#### [HOW TO COMPLETE THIS TASK]
Return all lines in the data where the string "agent" can be found.

[Saved data entries]
== Segment start ==
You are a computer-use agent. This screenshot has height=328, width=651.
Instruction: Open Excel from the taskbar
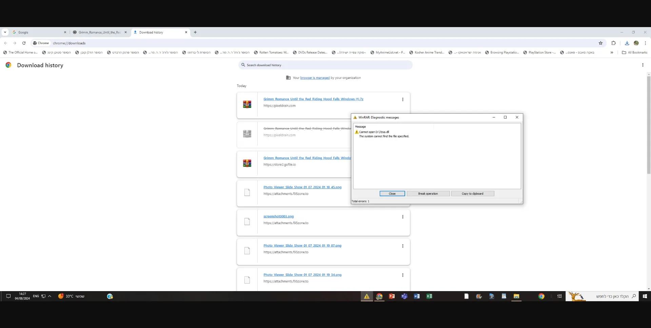pos(429,296)
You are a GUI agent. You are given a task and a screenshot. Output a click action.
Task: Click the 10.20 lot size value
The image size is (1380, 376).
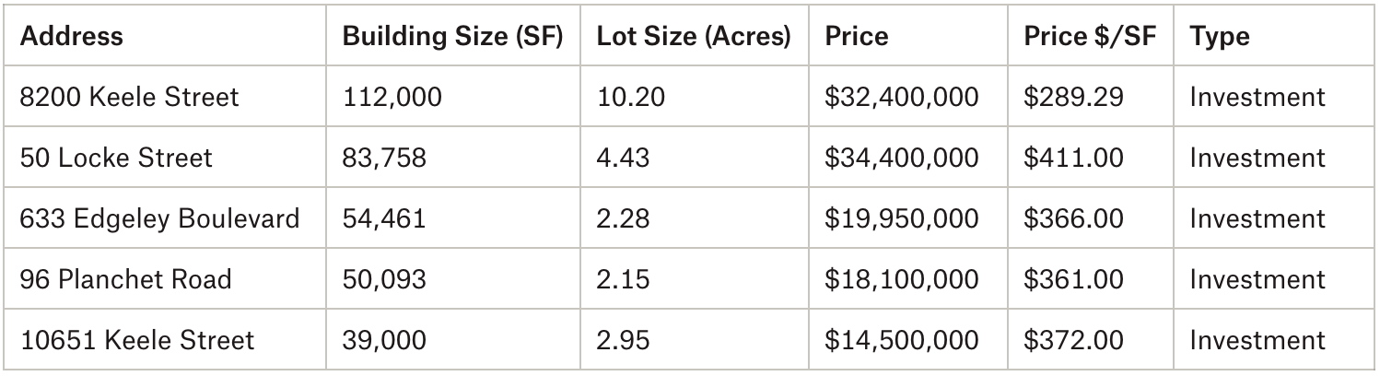(x=630, y=97)
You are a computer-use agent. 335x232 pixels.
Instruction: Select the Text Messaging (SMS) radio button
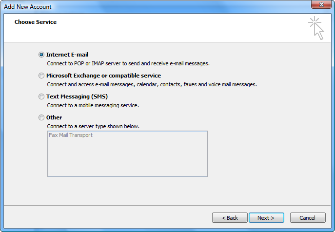coord(41,97)
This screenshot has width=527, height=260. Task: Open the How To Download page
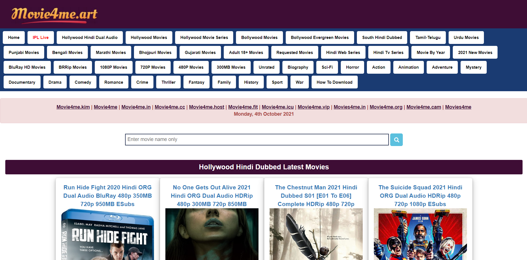coord(334,82)
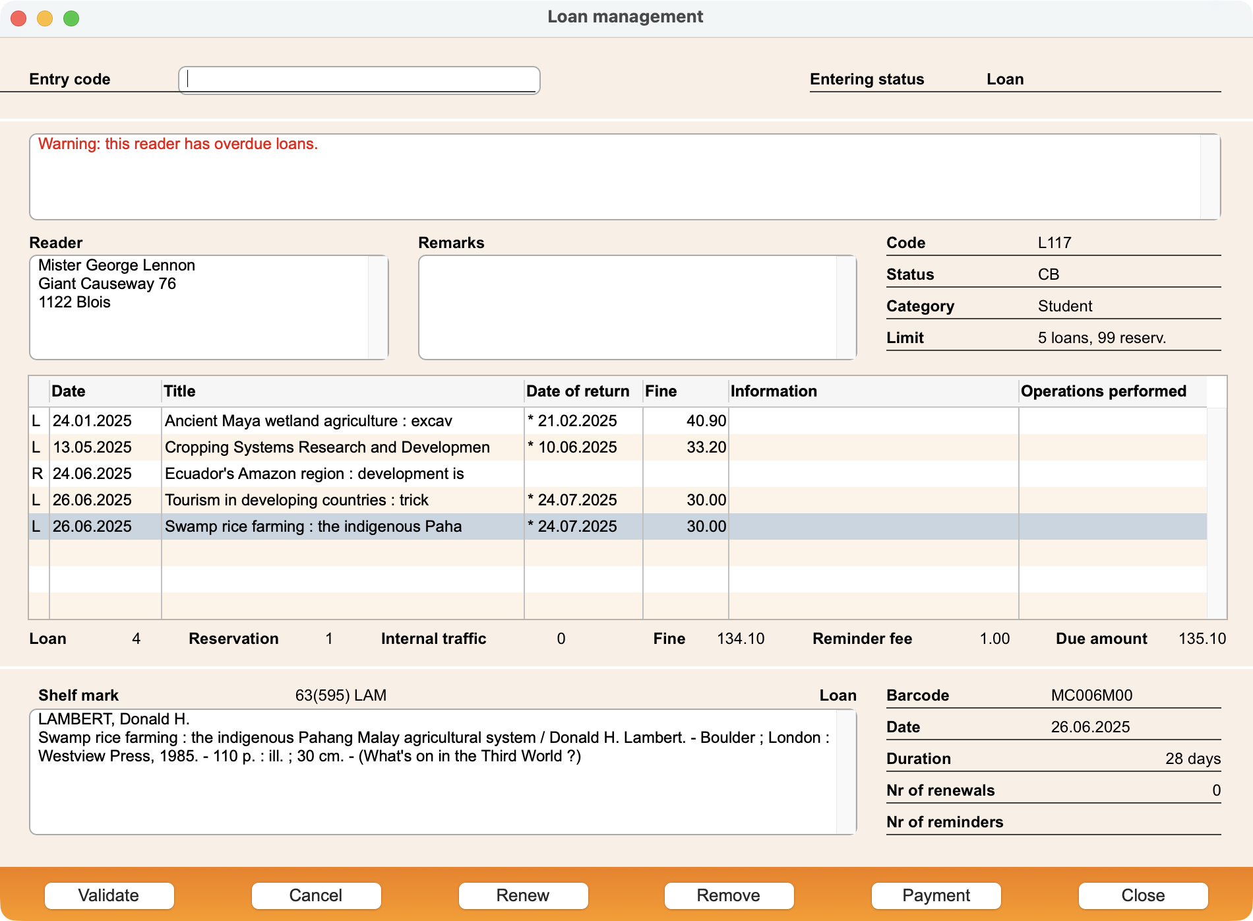Click the Remove button
The height and width of the screenshot is (921, 1253).
coord(729,895)
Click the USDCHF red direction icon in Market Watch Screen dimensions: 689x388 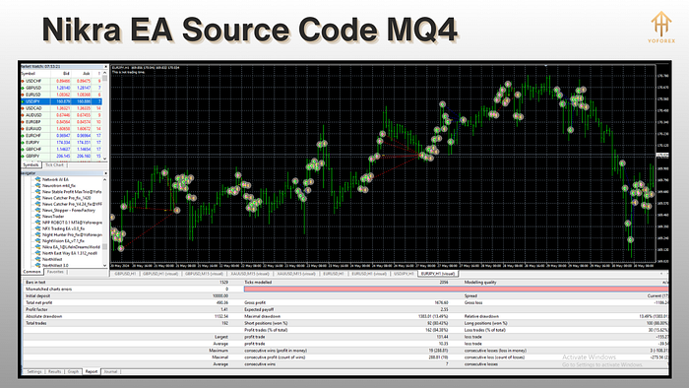click(x=23, y=81)
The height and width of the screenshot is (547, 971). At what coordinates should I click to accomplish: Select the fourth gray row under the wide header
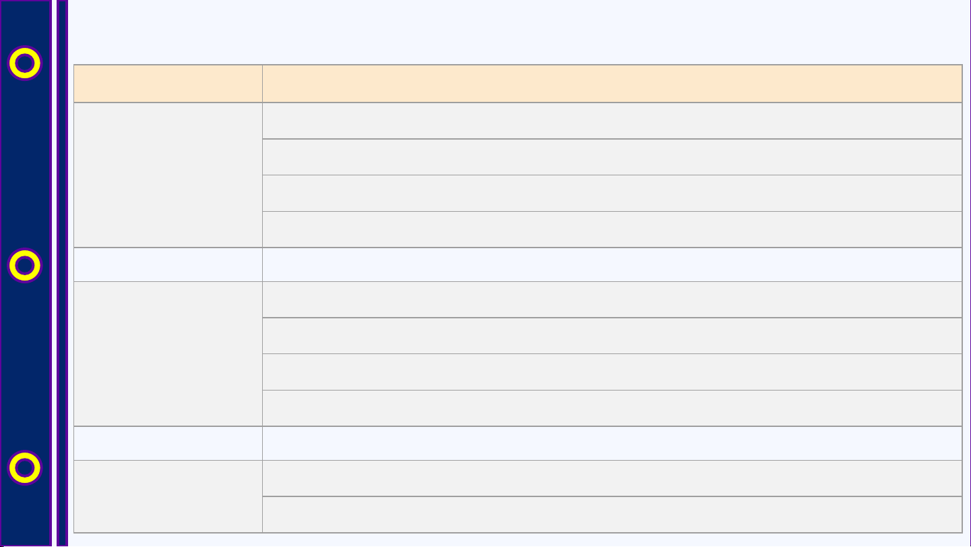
== Segment end ==
#### [TASK ANSWER]
You are a computer-use agent. This screenshot has height=328, width=651.
You are a GUI agent. You are given a task and a screenshot. Output a click action.
You are a computer-use agent. 335x232 pixels.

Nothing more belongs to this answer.